▸ **Exercise task**
Edit the entries below so that "How do I perform" becomes "How can I do" everywhere it occurs. Keep all other text unchanged.

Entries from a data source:

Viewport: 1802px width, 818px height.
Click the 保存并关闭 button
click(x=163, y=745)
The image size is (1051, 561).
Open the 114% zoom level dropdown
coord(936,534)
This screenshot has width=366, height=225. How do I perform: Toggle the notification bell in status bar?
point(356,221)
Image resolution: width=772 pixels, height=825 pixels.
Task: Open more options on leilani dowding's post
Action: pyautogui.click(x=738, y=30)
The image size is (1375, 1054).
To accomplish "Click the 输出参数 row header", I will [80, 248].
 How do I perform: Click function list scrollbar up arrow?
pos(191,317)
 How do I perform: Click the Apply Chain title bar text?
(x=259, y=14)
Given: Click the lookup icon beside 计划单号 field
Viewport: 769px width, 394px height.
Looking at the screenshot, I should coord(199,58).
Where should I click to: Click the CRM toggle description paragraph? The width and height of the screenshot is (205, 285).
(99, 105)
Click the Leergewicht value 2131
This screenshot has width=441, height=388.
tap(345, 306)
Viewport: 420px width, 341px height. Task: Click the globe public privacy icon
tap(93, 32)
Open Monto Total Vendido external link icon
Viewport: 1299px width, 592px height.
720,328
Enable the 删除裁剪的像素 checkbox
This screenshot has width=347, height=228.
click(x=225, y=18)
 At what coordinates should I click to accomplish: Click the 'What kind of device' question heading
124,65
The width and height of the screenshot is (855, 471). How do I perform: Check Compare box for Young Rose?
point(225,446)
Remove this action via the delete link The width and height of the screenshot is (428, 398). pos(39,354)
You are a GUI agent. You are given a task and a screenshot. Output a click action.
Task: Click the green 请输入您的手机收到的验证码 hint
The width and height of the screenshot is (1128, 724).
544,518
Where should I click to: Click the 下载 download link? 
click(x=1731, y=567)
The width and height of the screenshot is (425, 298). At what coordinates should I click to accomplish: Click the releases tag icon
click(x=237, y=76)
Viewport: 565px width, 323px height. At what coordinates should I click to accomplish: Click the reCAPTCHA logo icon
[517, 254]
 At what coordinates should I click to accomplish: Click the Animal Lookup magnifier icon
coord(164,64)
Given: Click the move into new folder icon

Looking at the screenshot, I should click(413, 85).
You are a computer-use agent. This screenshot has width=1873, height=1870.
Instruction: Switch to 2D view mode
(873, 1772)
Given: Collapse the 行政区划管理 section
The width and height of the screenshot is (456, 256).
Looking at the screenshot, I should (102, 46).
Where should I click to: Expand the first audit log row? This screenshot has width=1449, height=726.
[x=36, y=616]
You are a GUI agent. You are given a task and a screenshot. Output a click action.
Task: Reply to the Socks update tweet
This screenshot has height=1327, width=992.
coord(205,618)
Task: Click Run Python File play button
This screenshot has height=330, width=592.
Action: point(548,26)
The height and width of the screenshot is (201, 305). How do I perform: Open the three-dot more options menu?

▸ **Result of the exercise**
Viewport: 1802px width, 818px height.
Click the 保存并关闭 button
click(x=163, y=745)
The image size is (1051, 561).
Open the 114% zoom level dropdown
coord(936,534)
This screenshot has width=366, height=225. How can I do: Toggle the notification bell in status bar?
point(356,221)
Image resolution: width=772 pixels, height=825 pixels.
Task: Open more options on leilani dowding's post
Action: pyautogui.click(x=738, y=30)
The image size is (1375, 1054).
To accomplish "Click the 输出参数 row header", I will [80, 248].
 How can I do: Click function list scrollbar up arrow?
pos(191,317)
 How can I do: Click the Apply Chain title bar text?
(x=259, y=14)
Given: Click the lookup icon beside 计划单号 field
Viewport: 769px width, 394px height.
Looking at the screenshot, I should coord(199,58).
Where should I click to: Click the CRM toggle description paragraph? The width and height of the screenshot is (205, 285).
(99, 105)
Click the Leergewicht value 2131
This screenshot has width=441, height=388.
tap(345, 306)
Viewport: 420px width, 341px height. Task: Click the globe public privacy icon
tap(93, 32)
Open Monto Total Vendido external link icon
Viewport: 1299px width, 592px height.
720,328
Enable the 删除裁剪的像素 checkbox
This screenshot has width=347, height=228.
click(x=225, y=18)
 At what coordinates should I click to accomplish: Click the 'What kind of device' question heading
124,65
The width and height of the screenshot is (855, 471). How can I do: Check Compare box for Young Rose?
point(225,446)
Remove this action via the delete link The width and height of the screenshot is (428, 398). pos(39,354)
You are a GUI agent. You are given a task and a screenshot. Output a click action.
Task: Click the green 请输入您的手机收到的验证码 hint
The width and height of the screenshot is (1128, 724).
544,518
Where should I click to: Click the 下载 download link? 
click(x=1731, y=567)
The width and height of the screenshot is (425, 298). At what coordinates should I click to accomplish: Click the releases tag icon
click(x=237, y=76)
Viewport: 565px width, 323px height. At what coordinates should I click to accomplish: Click the reCAPTCHA logo icon
[517, 254]
 At what coordinates should I click to accomplish: Click the Animal Lookup magnifier icon
coord(164,64)
Given: Click the move into new folder icon

Looking at the screenshot, I should click(413, 85).
You are a computer-use agent. This screenshot has width=1873, height=1870.
Instruction: Switch to 2D view mode
(873, 1772)
Given: Collapse the 行政区划管理 section
The width and height of the screenshot is (456, 256).
Looking at the screenshot, I should (102, 46).
Where should I click to: Expand the first audit log row? This screenshot has width=1449, height=726.
[x=36, y=616]
You are a GUI agent. You are given a task and a screenshot. Output a click action.
Task: Reply to the Socks update tweet
This screenshot has height=1327, width=992.
coord(205,618)
Task: Click Run Python File play button
This screenshot has height=330, width=592.
Action: point(548,26)
The height and width of the screenshot is (201, 305). How can I do: Open the three-dot more options menu?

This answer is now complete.